** Set task A **
From the neural network classification notebook, extract the passage between "2. $y$ is an" and "an activation function.", inclusive.
** Set task B **
In the neural network classification notebook, what name is given to the non-linear function h(z)?
** Set task C **
Write what follows in the neural network classification notebook, picking up after the definition of the bias vector.

** Text excerpt **
--------------------------------------------------

# Implementation of a Neural Network Classification Model
**Joey Shi**

In this notebook, we will describe the implementation details and theory behind neural network classification.
The topics covered will include the softmax loss function, computing gradients for multi-variable vector functions, and the gradient descent algorithm.

## Notation
1. $X$ is a $n \times d$ feature matrix of real numbers, such that each row $x_i\in\mathbb{R}^d$ is an example.
2. $y$ is an $n$-dimensional label vector, such that each $y_i\in\{1,2,\dots , k_L\}$ is a class label.
3. $h(z)$ is a non-linear function. We will call it an activation function.
4. $W^{(l)}$ is a $k_{l} \times k_{l-1}$ weight matrix.
5. $b^{(l)}$ is a $k_{l}$-dimensional bias vector.

--------------------------------------------------

** Information provided **
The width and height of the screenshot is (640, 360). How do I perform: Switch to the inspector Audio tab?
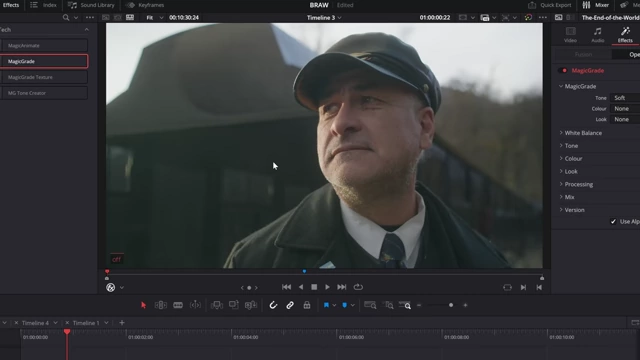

--------------------------------------------------

** Written reply A **
2. $y$ is an $n$-dimensional label vector, such that each $y_i\in\{1,2,\dots , k_L\}$ is a class label.
3. $h(z)$ is a non-linear function. We will call it an activation function.

** Written reply B **
An activation function.

** Written reply C **
6. $p(y_i \mid D, x_i)$ is the probability of predicting $y_i$ from $x_i$ and parameters $D$
7. $\delta_{a, b} = 1$ if $a = b$, $\delta_{a, b} = 0$ otherwise [Kronecker delta function].

In [None]:
import pickle
import gzip
import numpy as np
import matplotlib.pyplot as plt
from joblib import dump
from nnclassifier.nnclassifier import NNClassifier

In [None]:
with gzip.open('data/mnist.pkl.gz', 'rb') as f:
    train_set, valid_set, test_set = pickle.load(f, encoding="latin1")
X, y = train_set
X_test, y_test = test_set
print("n =", X.shape[0])
print("d =", X.shape[1])

In [None]:
model = NNClassifier(hidden_layer_sizes=[300], lammy=0.01, epochs=20, verbose=True)
model.fit(X, y)

In [None]:
print(np.mean(model.predict(X) != y))
print(np.mean(model.predict(X_test) != y_test))

In [None]:
dump(model, "trained_models/nn2.joblib")

In [None]:
i = 50
image = 1 - np.reshape(X[i], (28, 28))
plt.imshow(image, cmap='gray')
print("Prediction: %d" %model.predict([X[i]]))
print("Actual: %d" %y[i])